By performing scattering experiments in which fast electrons,instead of $\alpha$-particles,are projectiles that bombard targets made up of various elements,the size of the nuclei of various elements has been accurately measured,leading to the following formula:
$A$ nucleus of mass number $A$ has a radius $R = R_{0} A^{1/3}$,where $R_{0} = 1.2 \times 10^{-15} \ m = 1.2 \ fm$ and $1 \ fm = 10^{-15} \ m$.
The value of this constant is in the order of the range of the nuclear force. The volume of the nucleus is:
$V = \frac{4}{3} \pi R^{3} = \frac{4}{3} \pi (R_{0} A^{1/3})^{3} = \frac{4}{3} \pi R_{0}^{3} A$.

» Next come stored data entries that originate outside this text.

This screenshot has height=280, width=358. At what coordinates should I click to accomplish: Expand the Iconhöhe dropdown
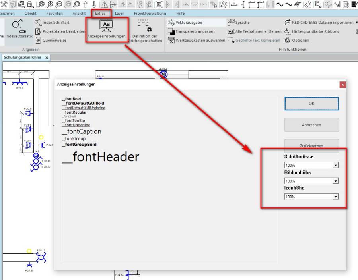click(335, 197)
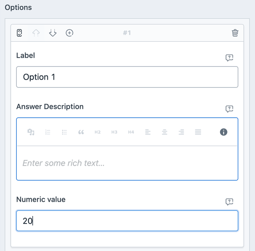The image size is (255, 251).
Task: Insert a bulleted list in the description
Action: [65, 132]
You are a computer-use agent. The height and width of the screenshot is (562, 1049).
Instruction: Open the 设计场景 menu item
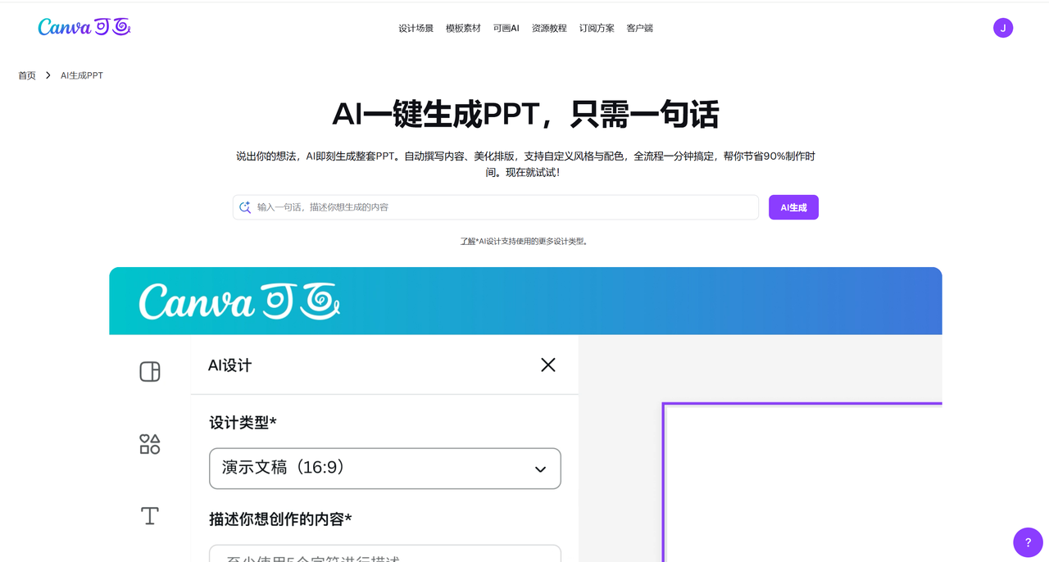point(416,27)
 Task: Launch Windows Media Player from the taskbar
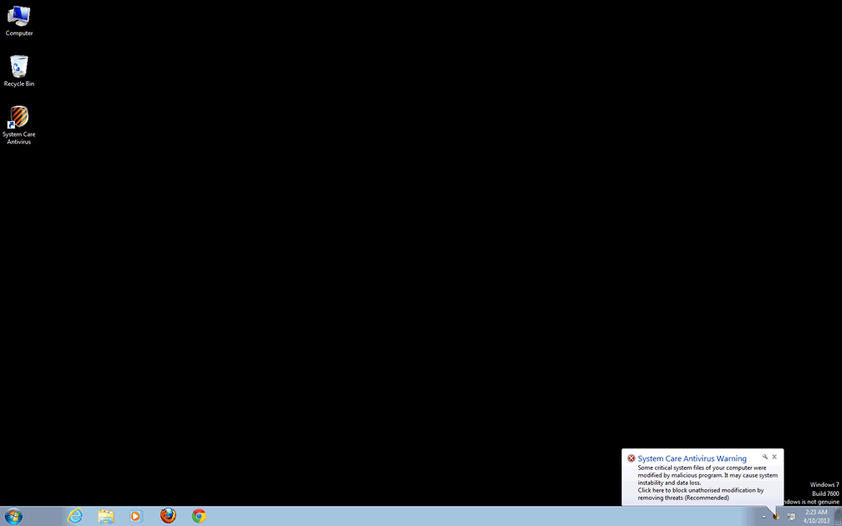point(136,516)
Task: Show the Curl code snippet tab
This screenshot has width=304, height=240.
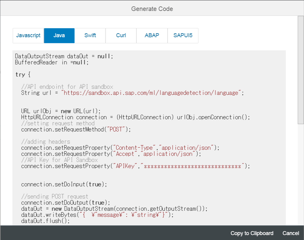Action: click(x=121, y=35)
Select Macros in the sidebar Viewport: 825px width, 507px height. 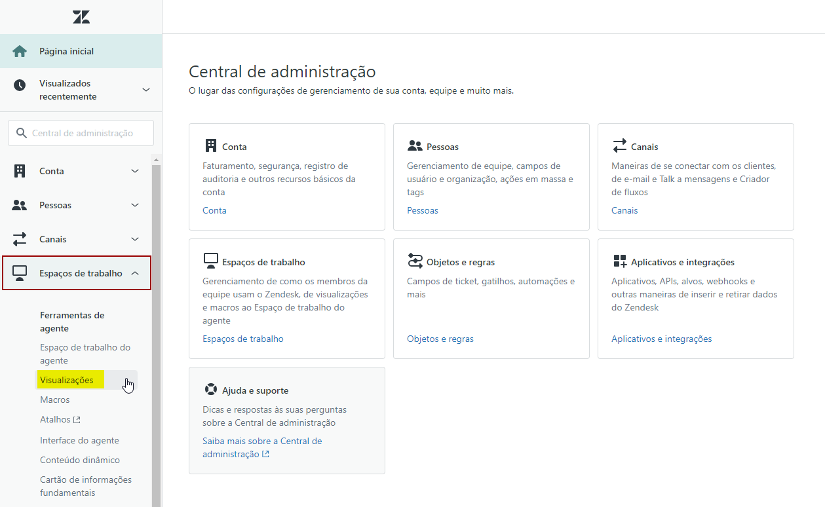coord(54,400)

Therefore,$V \propto A$,which implies that the volume is directly proportional to the mass number. The density of the nucleus is:
$\rho = \frac{M}{V} = \frac{m A}{\frac{4}{3} \pi R_{0}^{3} A} = \frac{3m}{4 \pi R_{0}^{3}}$.
Hence,the density of the nucleus does not depend on the mass number $A$. Calculating the density:
$\rho = \frac{3 \times 1.66 \times 10^{-27}}{4 \times 3.14 \times (1.2 \times 10^{-15})^{3}} \approx 2.3 \times 10^{17} \ kg \ m^{-3}$.
This density is approximately $2.3 \times 10^{14}$ times that of water,indicating that the nucleus is extremely dense due to the large amount of empty space in an atom.